Una coppia che nel 2025 potrebbe diventare esplosiva tiranneggiando, ancor di più, il mondo della MotoGP. Ma un precedente, però, potrebbe togliere il buonumore al box della Ducati: l’arrivo di Marc Marquez nella squadra della Nuvola Rossa ricalcherebbe, sinistramente, l’avvento di Valentino Rossi. Una storia d’amore, quella con il Dottore pluricampione del mondo, che non andò per niente bene e che potrebbe spaventare per la futura gestione. Nel prossimo Motomondiale, infatti, Borgo Panigale potrà contare sulla seconda coppia di piloti più titolata di sempre all’interno di un box (otto per lo spagnolo, due per Francesco Bagnaia) piazzandosi alle spalle di quella Yamaha che annoverava il duo Rossi-Lorenzo rispettivamente a nove e cinque titoli. Il rischio di un cortocircuito esiste, ma Davide Tardozzi ha allontanato il ricordo (negativo) del mitico 46 parlando di una squadra più pronta rispetto al passato.
Ducati, Marc Marquez avrà gli stessi problemi del Dottore? Davide Tardozzi precisa: “Situazione diversa”
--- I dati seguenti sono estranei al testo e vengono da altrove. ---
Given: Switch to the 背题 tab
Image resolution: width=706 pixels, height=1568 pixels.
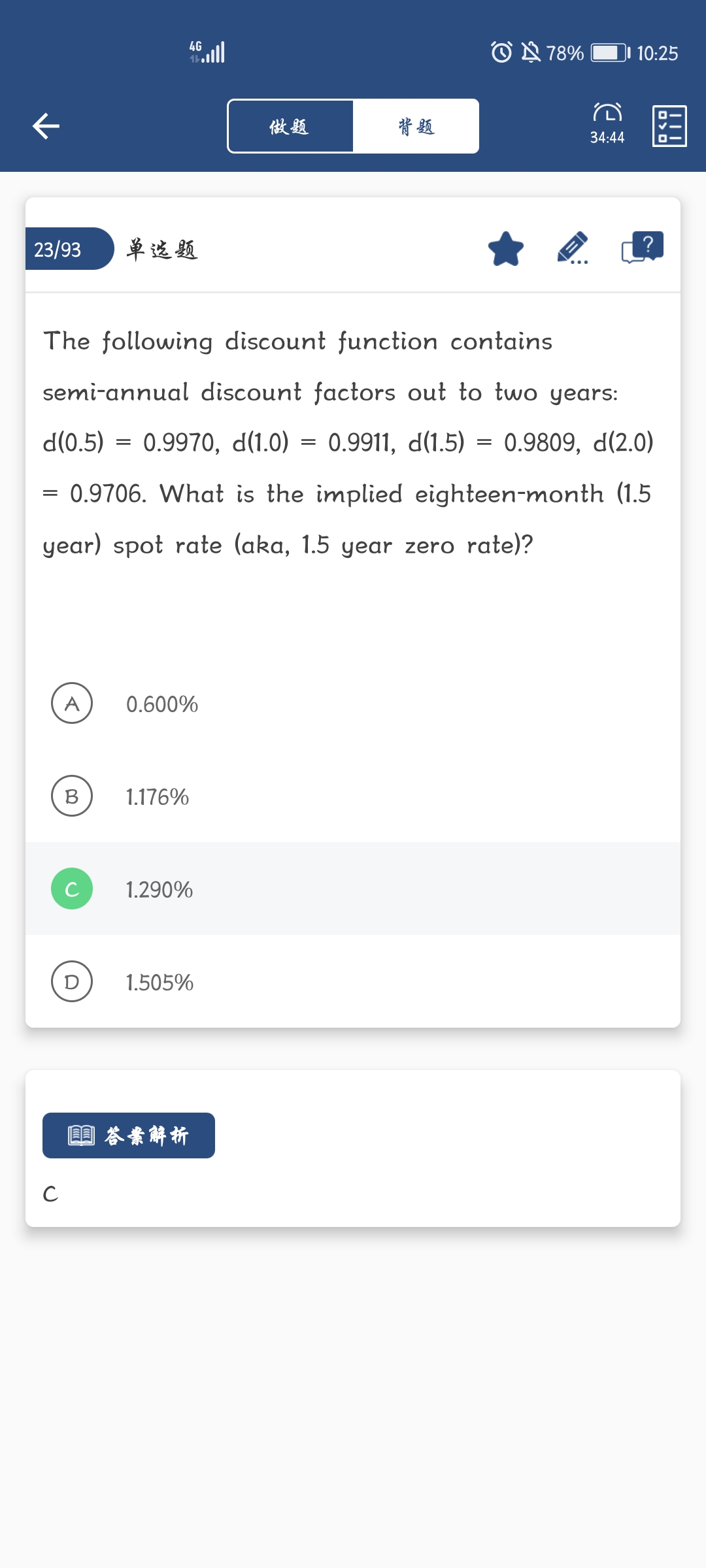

“Con Valentino abbiamo sbagliato i tempi, con Marc è una scommessa completamente diversa, sia dal punto di vista tecnico che gestionale. Marc sa benissimo che entrerà nel giardino di Bagnaia, entrerà in punta di piedi – queste le parole di Davide Tardozzi, team manager della squadra ufficiale di Borgo Panigale, ai microfoni dei colleghi di GPone.com –. È una scommessa completamente diversa, per la preparazione che abbiamo oggi come costruttore, come moto, come management e come direzione tecnica. Questo è stato il vero errore quando abbiamo portato Valentino in Ducati, non eravamo preparati. La Ducati non era pronta a gestire Valentino Rossi, oggi siamo più che pronti. Ricordo anche che abbiamo il due volte campione del mondo. Nel momento in cui si gestisce Bagnaia, non vedo perché non si possa gestire anche Marquez. Non è che Pecco sia da meno. Bagnaia è un pilota che sta dimostrando di voler vincere, poi lo fa nel modo più signorile possibile e mi riferisco a quello che succede fuori dalla pista. Pecco sa quanto vale, crede in se stesso, è estremamente fiducioso con la moto e anche con la squadra. Basta guardare alcune delle sue gare per capirlo. Marc sta entrando nel giardino di Pecco Bagnaia. Ha fatto dichiarazioni lusinghiere nei confronti di Pecco e non solo per farsi bello. Quando Marc parla, sa sempre esattamente cosa sta dicendo, non parla mai a sproposito. Quando fa una dichiarazione, è la verità e spesso queste dichiarazioni hanno anche uno scopo specifico. È quindi un uomo molto intelligente e sarà molto attento quando si rivolgerà a noi. Sono sicuro che si muoverà con cautela e cercherà di capire come lavoriamo. Perché nel box è la Ducati che gestisce, non i piloti“.